В эти напряженные дни мне часто приходилось бывать в частях, встречаться и беседовать со многими командирами, политработниками и бойцами. Многое с годами выветрилось из памяти, но некоторые факты, сценки, лица так запечатлелись, что их не забудешь никогда. Может быть, не последовательно, отрывочно, но о них все же хочется вспомнить и рассказать.

У нас в армии Г. Ф. Захаров ввел такое хорошее правило: накануне наступления старшие начальники отправлялись в передовые траншеи, чтобы ознакомиться с положением дел на месте.
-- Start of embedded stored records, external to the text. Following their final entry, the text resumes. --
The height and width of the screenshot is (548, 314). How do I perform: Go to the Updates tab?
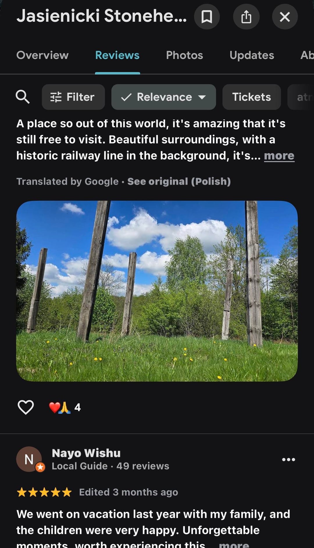point(252,55)
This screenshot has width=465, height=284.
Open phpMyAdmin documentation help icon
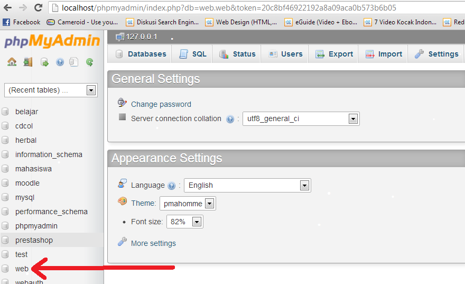(60, 62)
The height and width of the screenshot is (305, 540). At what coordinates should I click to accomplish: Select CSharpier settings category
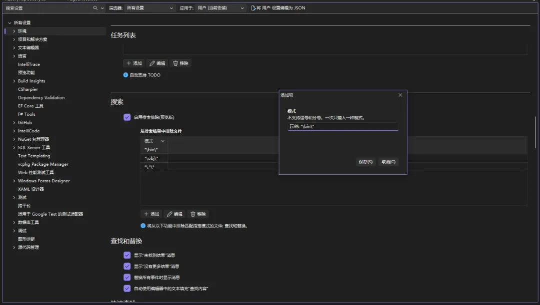pos(28,89)
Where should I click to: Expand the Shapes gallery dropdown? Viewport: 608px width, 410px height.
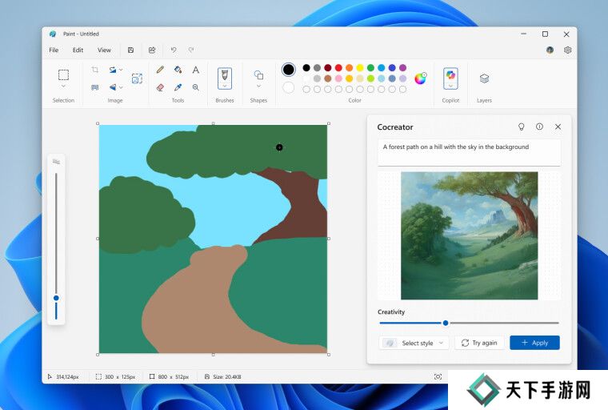(258, 86)
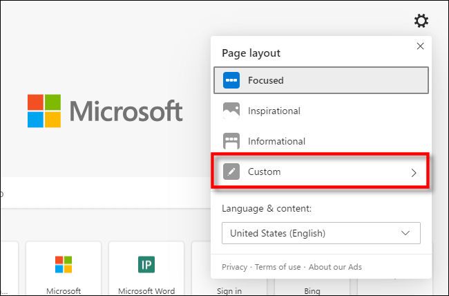Click the Custom option chevron arrow
The width and height of the screenshot is (449, 296).
click(x=414, y=172)
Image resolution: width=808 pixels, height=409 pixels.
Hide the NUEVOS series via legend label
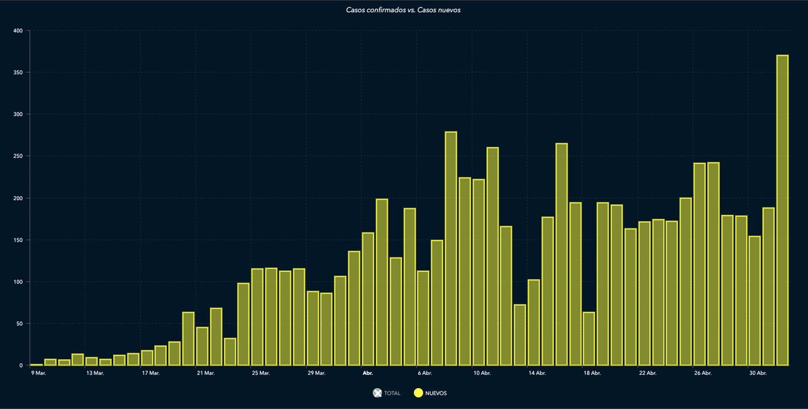pos(436,393)
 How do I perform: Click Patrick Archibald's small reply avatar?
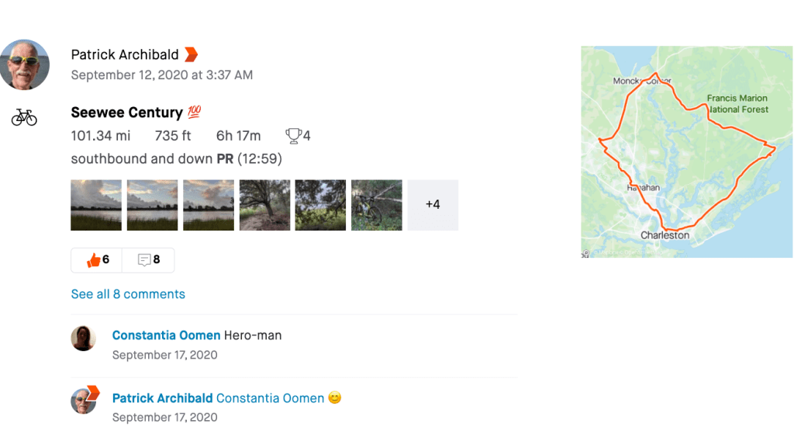(84, 401)
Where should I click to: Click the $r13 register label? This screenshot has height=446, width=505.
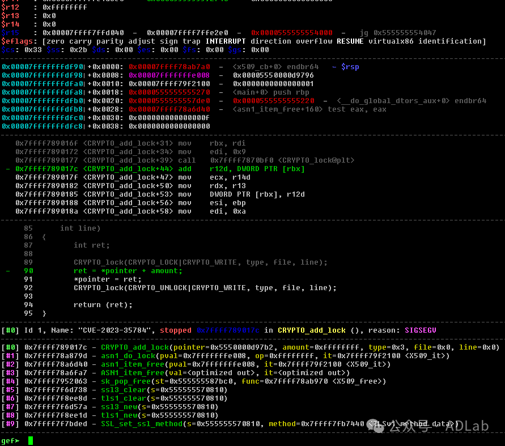(x=11, y=16)
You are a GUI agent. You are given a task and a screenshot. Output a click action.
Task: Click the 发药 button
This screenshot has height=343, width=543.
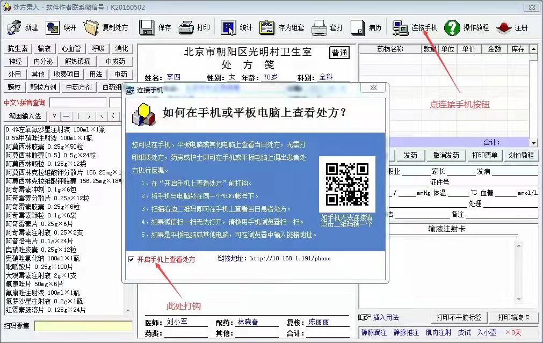pyautogui.click(x=410, y=155)
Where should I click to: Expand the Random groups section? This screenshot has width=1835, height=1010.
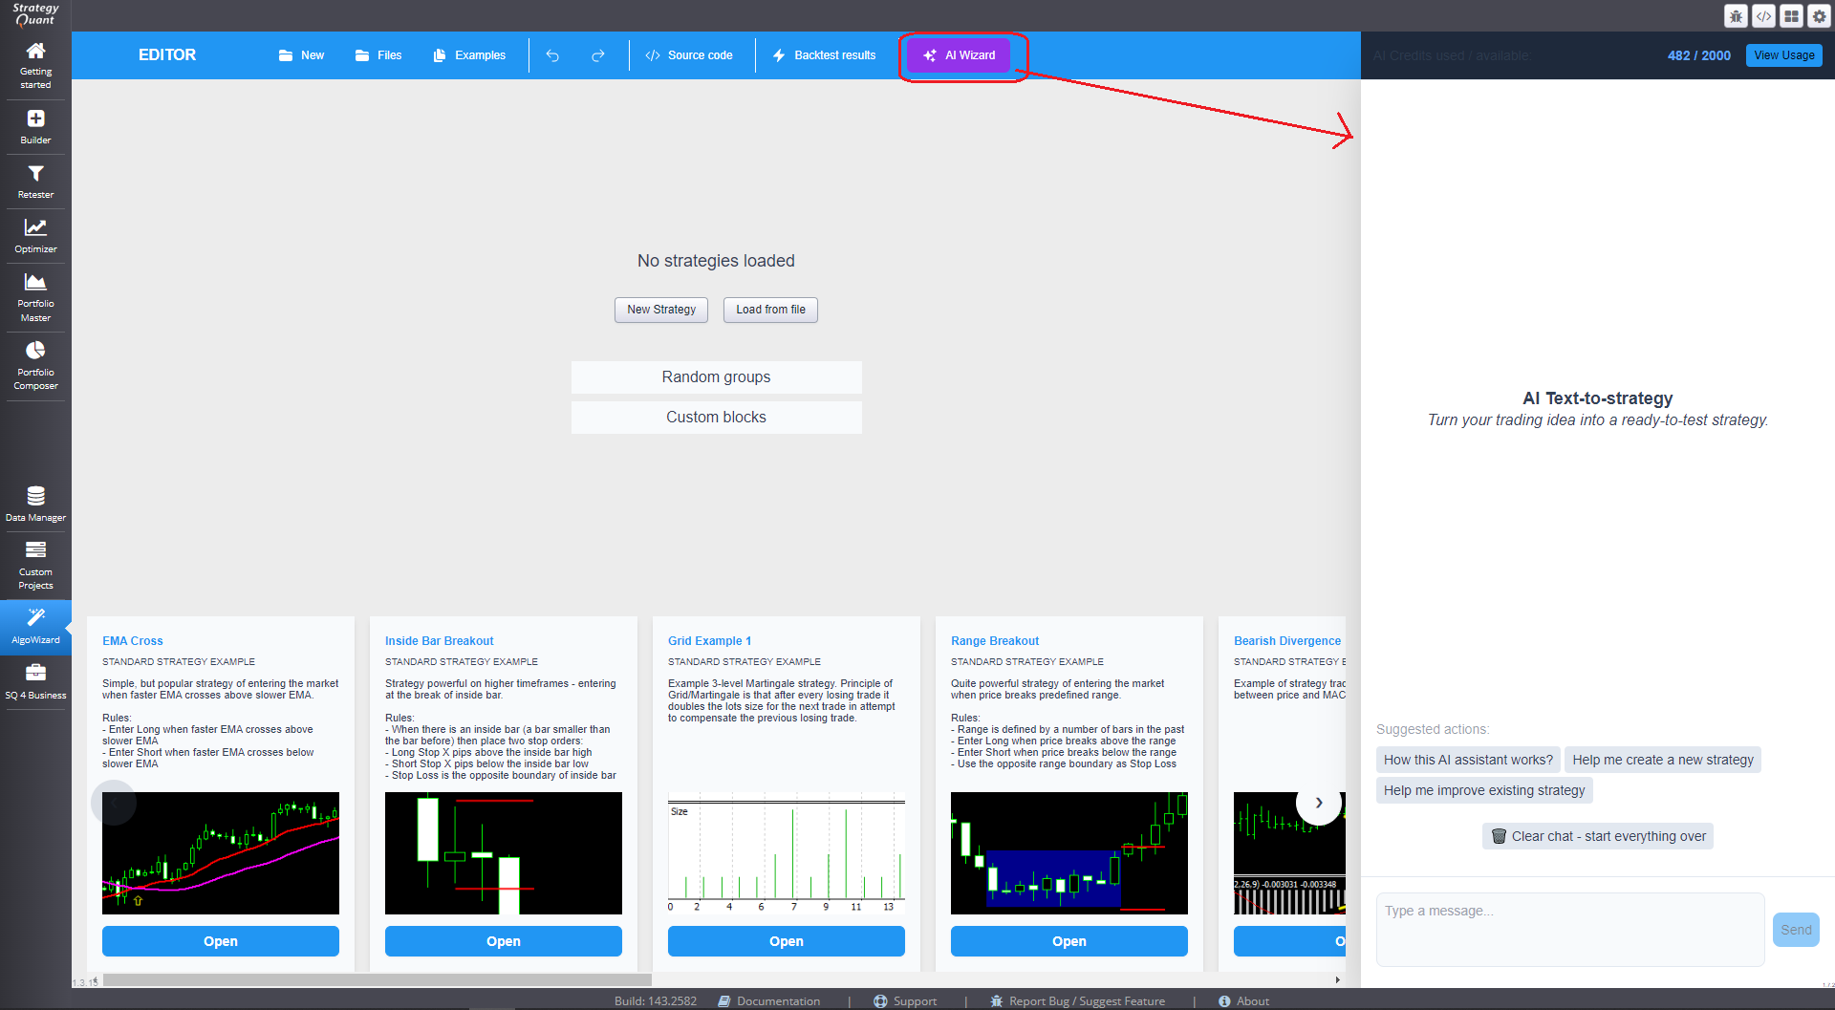pos(716,377)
Артиллеристы в первую очередь проверяли обеспеченность войск боеприпасами, подготовленность минометных окопов вблизи первой траншеи и противотанковых орудий непосредственной поддержки пехоты.

В начале октября, накануне штурма второго рубежа на Молочной, я с одним пожилым полковником, имя которого, к сожалению, запамятовал, побывал в 24-й гвардейской стрелковой дивизии.
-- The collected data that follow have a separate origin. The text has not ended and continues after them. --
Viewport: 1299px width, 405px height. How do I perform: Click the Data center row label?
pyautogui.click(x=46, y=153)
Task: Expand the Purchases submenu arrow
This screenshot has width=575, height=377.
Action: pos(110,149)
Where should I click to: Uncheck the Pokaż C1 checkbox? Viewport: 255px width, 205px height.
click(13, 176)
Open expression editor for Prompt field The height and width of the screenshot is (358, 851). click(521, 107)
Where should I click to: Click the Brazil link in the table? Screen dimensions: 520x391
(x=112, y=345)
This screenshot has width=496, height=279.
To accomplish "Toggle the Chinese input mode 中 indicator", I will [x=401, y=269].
На «виллисе» мы доехали до северной окраины украинского села Богдановка, а затем по узкой тропинке взобрались на гору. Впереди километров на десять — пятнадцать расстилалась открытая местность. Сзади были видны почти все наши артиллерийские позиции.

Пошли по ходам сообщения. Радовал образцовый порядок, заведенный еще бывшим командиром дивизии генералом П. К. Кошевым.
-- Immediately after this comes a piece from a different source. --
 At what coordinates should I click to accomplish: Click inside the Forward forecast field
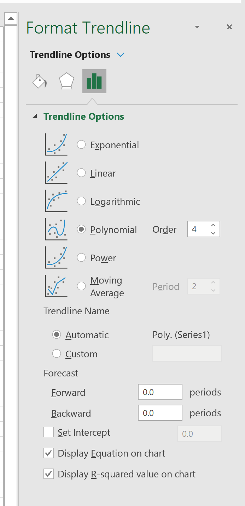click(x=160, y=392)
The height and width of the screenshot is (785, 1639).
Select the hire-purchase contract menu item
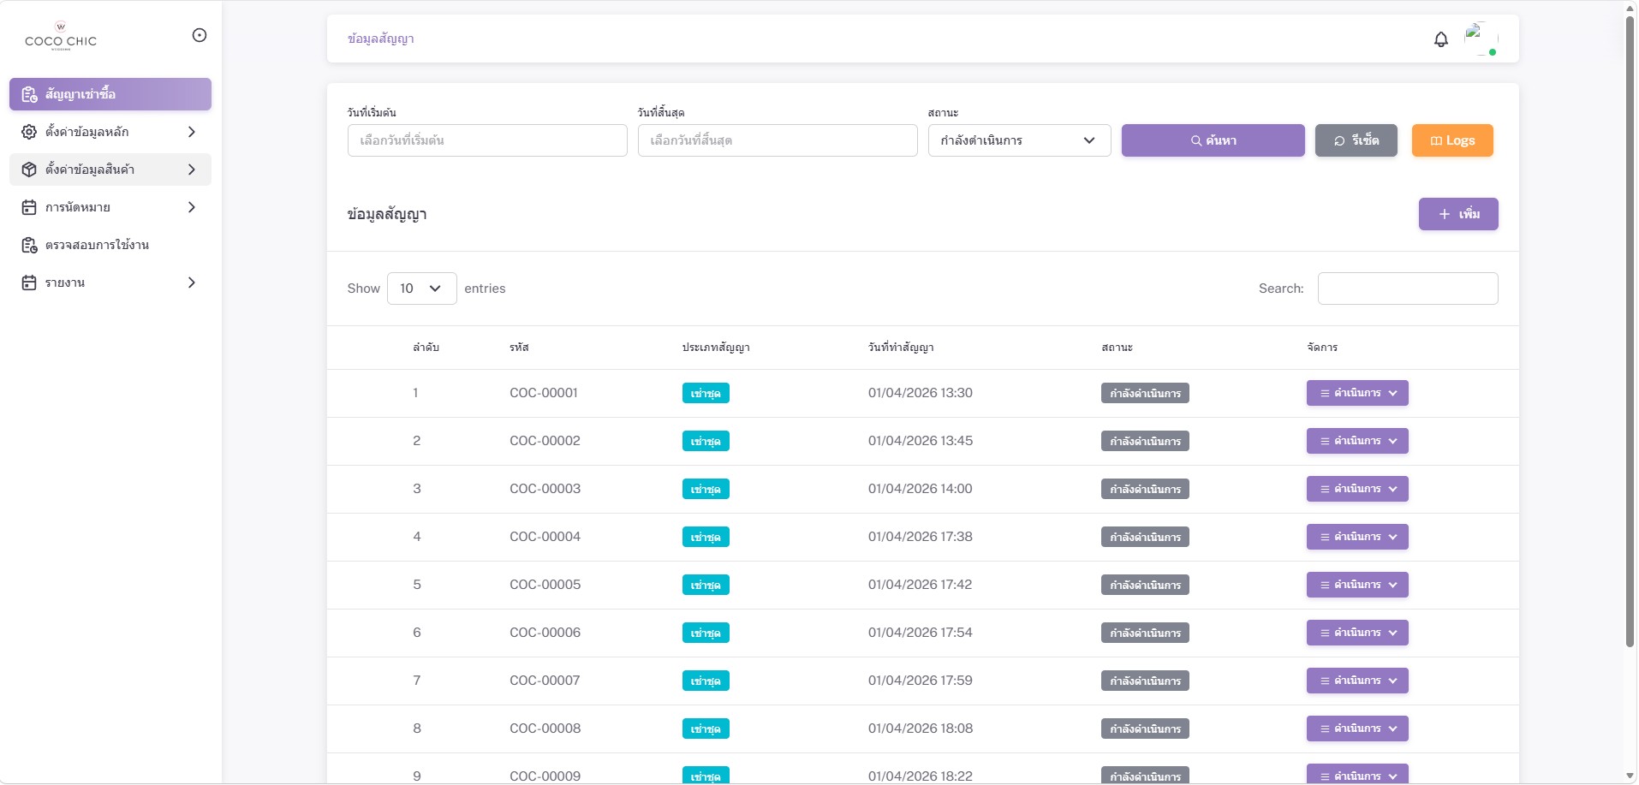coord(110,94)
Добрались до первой траншеи. Она пока мелковата, но люди уже начали прокладку «усов», по которым за ночь еще ближе подойдут к окопам противника.

На передовой ленивая перестрелка. Лишь изредка над головой просвистит мина да неожиданно напомнит о себе пулемет.

Осмотрев траншею, остановились закурить. К нам подошли солдаты. Все мы присели на корточки, задымили папиросами, начался общий разговор.

— Товарищ генерал, разрешите спросить, — начал белобрысый, со вздернутым носом и лукавыми глазами боец, — почему, извиняюсь, задержка у союзников со вторым фронтом?

Старый, давно наболевший вопрос.

— Выходит, не готовы еще. Последние пуговицы пришивают… Готовятся основательно. Да вот и в Африке только недавно закончили бои.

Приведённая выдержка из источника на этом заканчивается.